In the end, the councilors unanimously approved five of the amendments and left the hardest one for additional deliberation. The amendments had failed to get the required four votes at the council's Oct. 6 meeting.
One of the amendments that passed requires a 20-foot setback at the top of the bank above the Whitefish River, which creates a hardship for developer Bill Halama.
Halama has already spent significant funds building a pad and laying utilities for a 25,000-square-foot commercial center near the new Walgreens store. There is consensus among the councilors to provide Halama an exemption, which could be included in the ordinance's second reading.

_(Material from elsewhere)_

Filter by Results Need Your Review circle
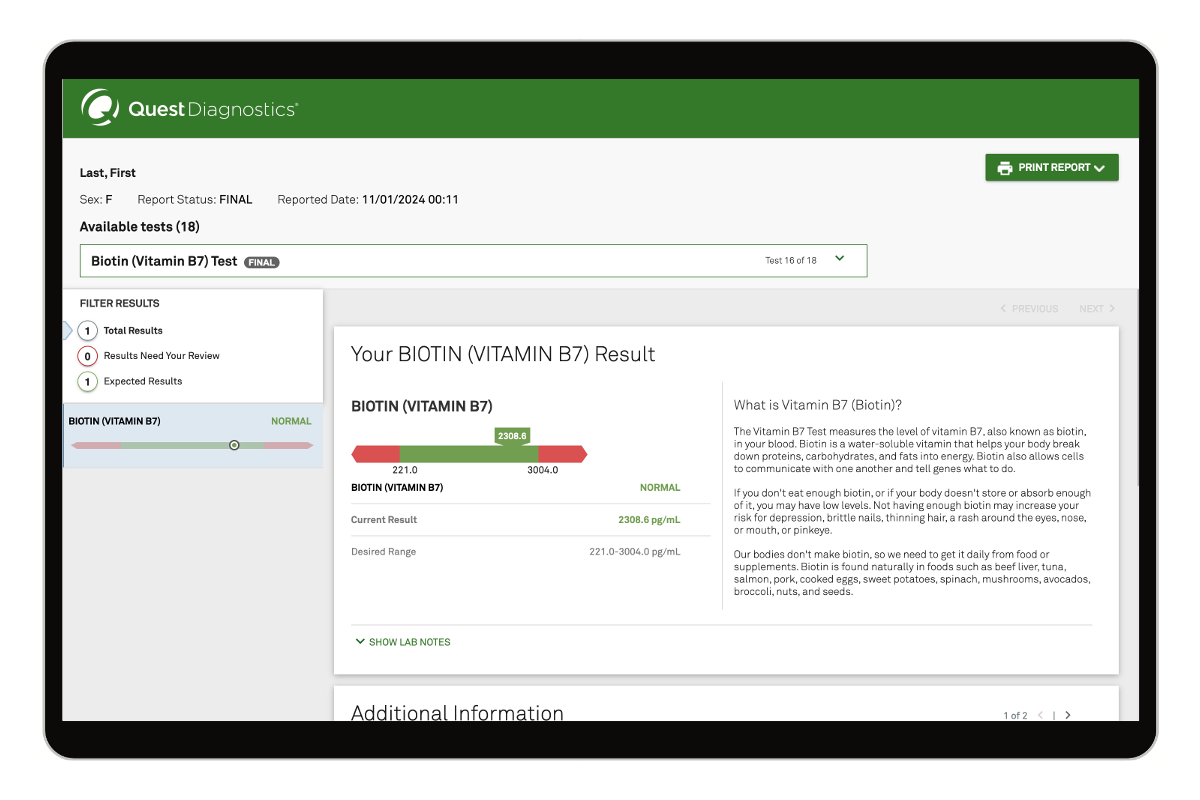1200x800 pixels. click(x=88, y=356)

Most of the debate was over the proposed amendment that would exempt single-family homes on existing lots of record from some of the ordinance's steep slope requirements.

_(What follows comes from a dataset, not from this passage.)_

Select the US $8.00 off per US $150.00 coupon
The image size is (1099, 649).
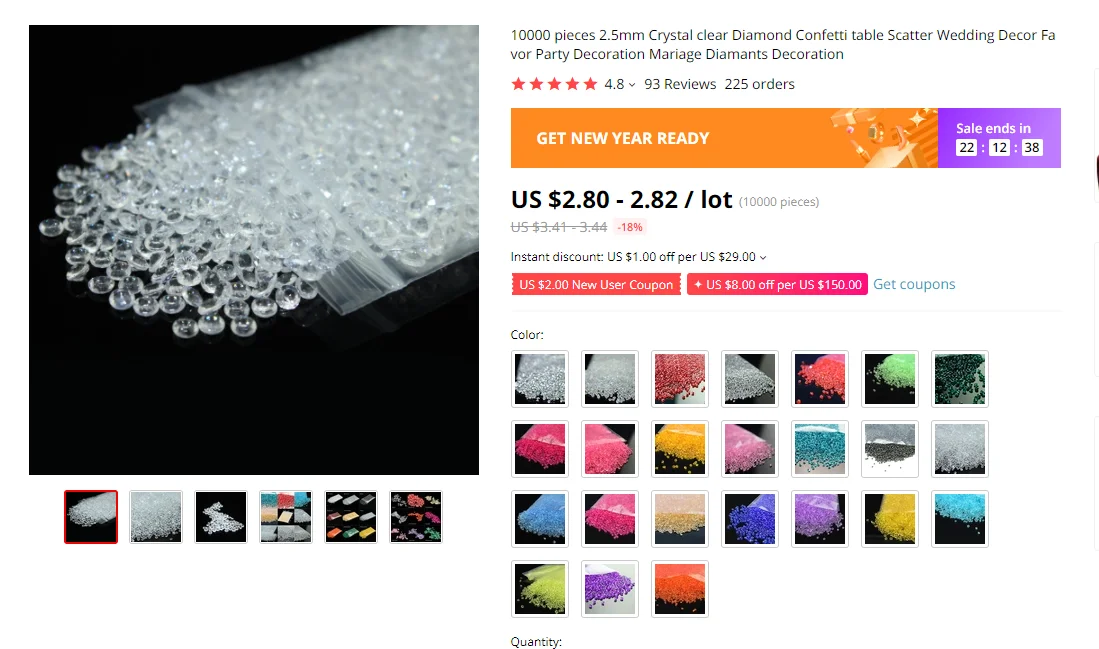pyautogui.click(x=777, y=284)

The Whitefish City-County Planning Board had recommended limiting the requirement for a more expensive site-stability analysis to steep slopes within 400 feet of Whitefish Lake or 200 feet of other water bodies.
But councilors Nancy Wood-ruff and John Muhlfeld said Oct. 6 that they wanted all properties in the city's jurisdiction with slopes steeper than 40 percent to undergo the analysis. Councilor Nick Palmer disagreed, saying the CAO is meant to protect water quality, not the safety of structures on steep slopes.

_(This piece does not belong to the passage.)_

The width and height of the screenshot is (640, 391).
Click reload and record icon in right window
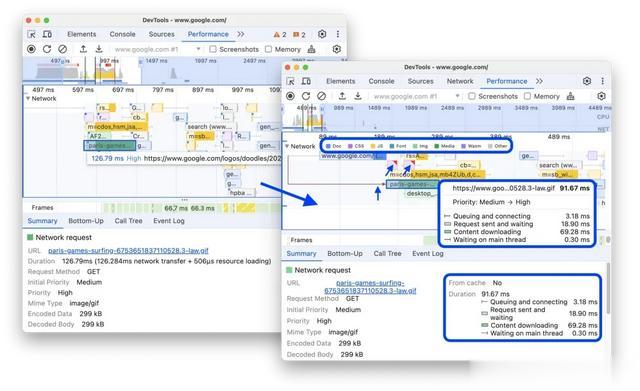tap(306, 96)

Muhlfeld pointed out that although homes in Grouse Mountain Estates homes are built on solid bedrock, the hill has 2-3 feet of overlying soils with the potential to erode.
Randy Overton, the consulting hydrologist who helped draft the CAO, reviewed the proposed amendments and advised the city to require site-stability analysis for steep slopes everywhere.
The council will likely take up the steep slopes issue further during work sessions.
In other city council news:
? A rezone request for three properties in Haugen Heights was approved 4-2 with councilors Shirley Jacobson and Palmer opposed. The request failed to get the needed four votes on Oct. 6.
Robert McDaniel II, Ronald and Mary Behrendt, Frank McHugh and Cheryl Dohizel asked for the 46 acres to be changed from agricultural to WSR, for one-acre minimum.
City planner Wendy Compton-Ring said the properties were 1,200 feet from city sewer, beyond the 500-foot mandatory hook-up limit, and Muhlfeld brought up continuing concerns about the site being developed with septics. Several councilors also expressed concern about what might happen to the site if it falls under county planning jurisdiction.
? A preliminary plat request for the Pine Grove Estates encountered much debate but passed unanimously. As a minor subdivision, a public hearing would not be required, but developer Tina Lawrence had requested a variance from city road standards, and the council chose to take limited public input.
Lawrence said she wanted a narrower road with bioswales instead of curbs and gutters because she was trying to protect large old-growth trees and maintain the site's rural character.
Public works director John Wilson, who was absent, had expressed concern about future connectivity if land between Pine Grove Estates and downtown Whitefish eventually develops.
The council changed the conditions to make the subdivision's road privately owned and maintained but open to the public, as it is in Iron Horse, and to require a stormwater retention pond in addition to the bioswales.
? The Montana Municipal Insurance Authority honored Whitefish with its Award For Loss Control Achievement for second-class cities. Whitefish has incurred the lowest average dollars for workers compensation for the past five years.
City clerk Necile Lorang, who accepted the award for the city at the annual meeting of the Montana League of Cities and Towns on Oct. 9, was elected to the MMIA board of directors during the meeting.
? Councilor Muhlfeld will represent the council on a multi-agency group dealing with fire hazards in the wildland interface.
? The council approved developer Kelcey Bingham's request to annex the 27-acre Coldwater Basin subdivision on lower Big Mountain Road.